GIVEN TEXT:

· · · · · · ·

DeWolfe made an early prototype for herself and spent the better part of a year reworking that design. “It takes a lot of effort to make something so effortless,” she admits. Karmaloop bought her first large order, which she tackled on her own, from admin to production. Today, the 20-something designer still makes each Wolfepack by hand, and her deWolfe line (which includes wallets, belts and other bags) has grown almost entirely through word of mouth. Having mentors like Lana Barakat, owner of December Thieves and an early supporter, hasn’t hurt. She picked up the line last winter. And this spring, the Wolfepack made it to the finals in InStyle’s reader-voted Independent Handbag Designer Awards, placing in the “Handmade” category alongside four other international designers.

When she’s not working in her studio, you can find DeWolfe in front of a classroom at Bay State College, where she teaches everything from Tailoring and French Draping to Pattern Making and the History of Couture. But she’s always tinkering. Keep an eye on ginadewolfe.com for a new iteration of the Wolfepack, which will be bigger, slightly more rugged, made of a thicker leather and decidedly unisex. “A lot of guys have bought the original Wolfepack, while women might want a larger one, too,” DeWolfe explains. “I want the brand to be androgynous.”

What’s in her Wolfepack?

“Two envelope wallets from my collection—one for business cards, one for cash. My favorite Ray-Bans, a Moleskin planner, a chunk of amethyst for positive energy (I also keep one on my work bench) and a little bottle of patchouli oil.”

· · · · · · ·

GIVEN DATA:
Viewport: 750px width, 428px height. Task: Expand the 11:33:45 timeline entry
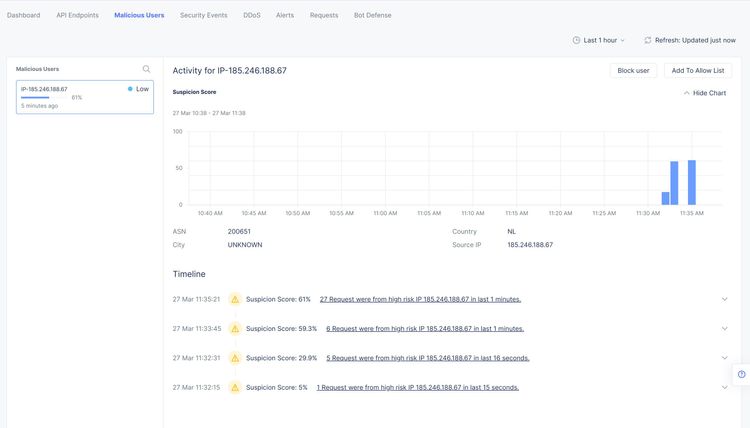(724, 328)
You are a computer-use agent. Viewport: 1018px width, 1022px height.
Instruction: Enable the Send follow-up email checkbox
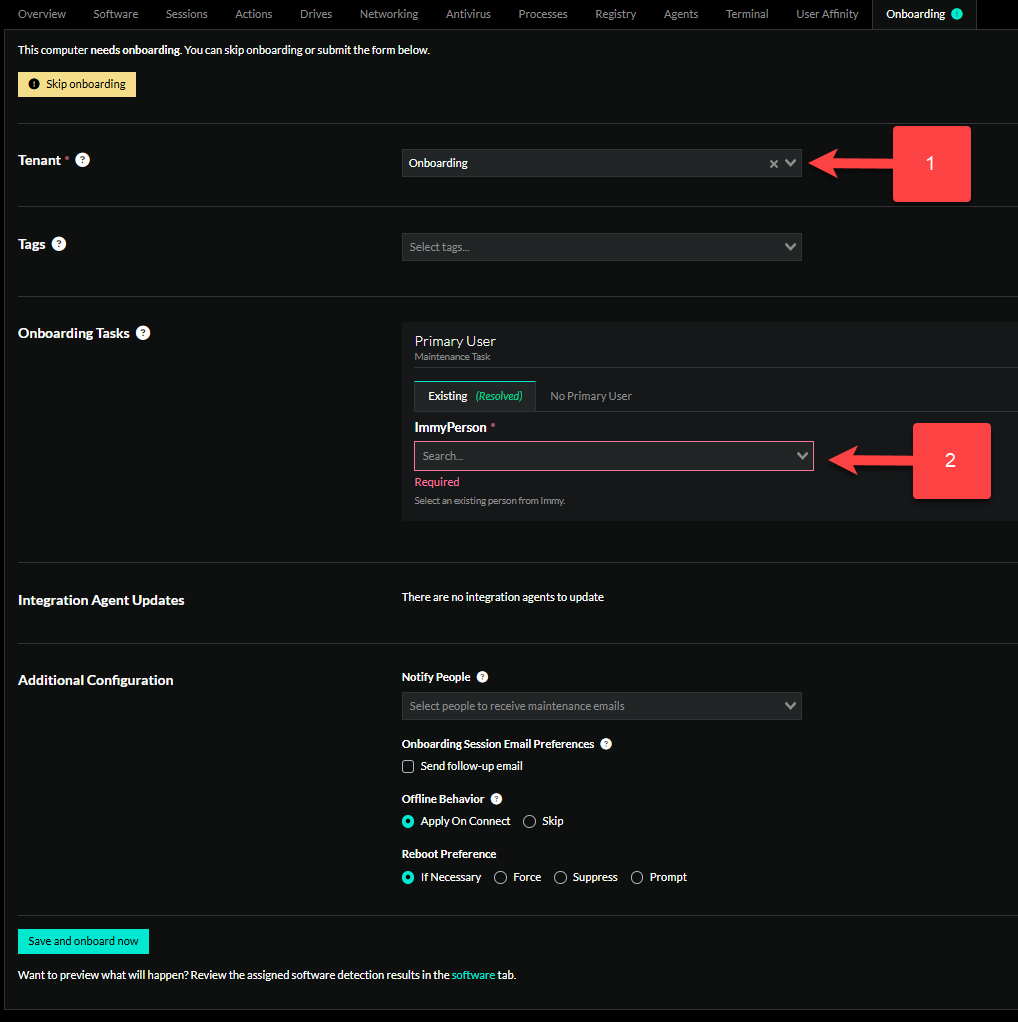[408, 766]
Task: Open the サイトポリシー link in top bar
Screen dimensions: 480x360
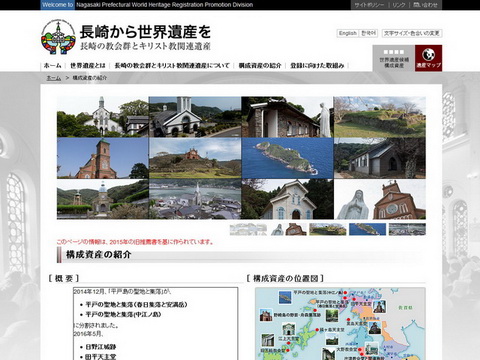Action: coord(369,5)
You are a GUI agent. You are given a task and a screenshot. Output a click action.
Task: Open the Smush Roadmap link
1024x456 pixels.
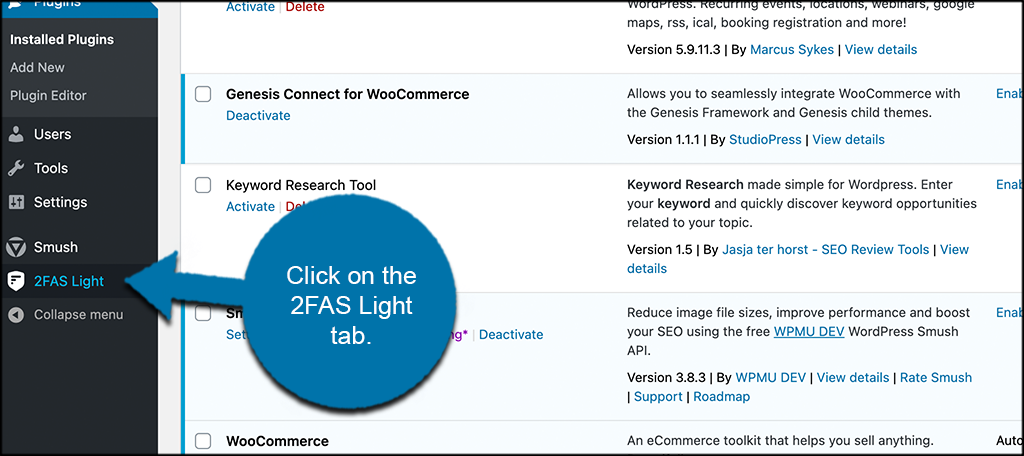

· · · · · · ·

OBJECTIVE A: In the text about the Wolfepack, translate this sentence into Spanish: "Today, the 20-something designer still makes each Wolfepack by hand, and her deWolfe line (which includes wallets, belts and other bags) has grown almost entirely through word of mouth."
OBJECTIVE B: According to the text about the Wolfepack, why will the new version be unisex?

ANSWER A: Hoy, la diseñadora de veintitantos años todavía hace a mano cada Wolfepack, y su línea deWolfe (que incluye billeteras, cinturones y otros bolsos) ha crecido casi por completo gracias al boca a boca.

ANSWER B: Many men have bought the original Wolfepack, and women might also want a larger one. DeWolfe says she wants the brand to be androgynous.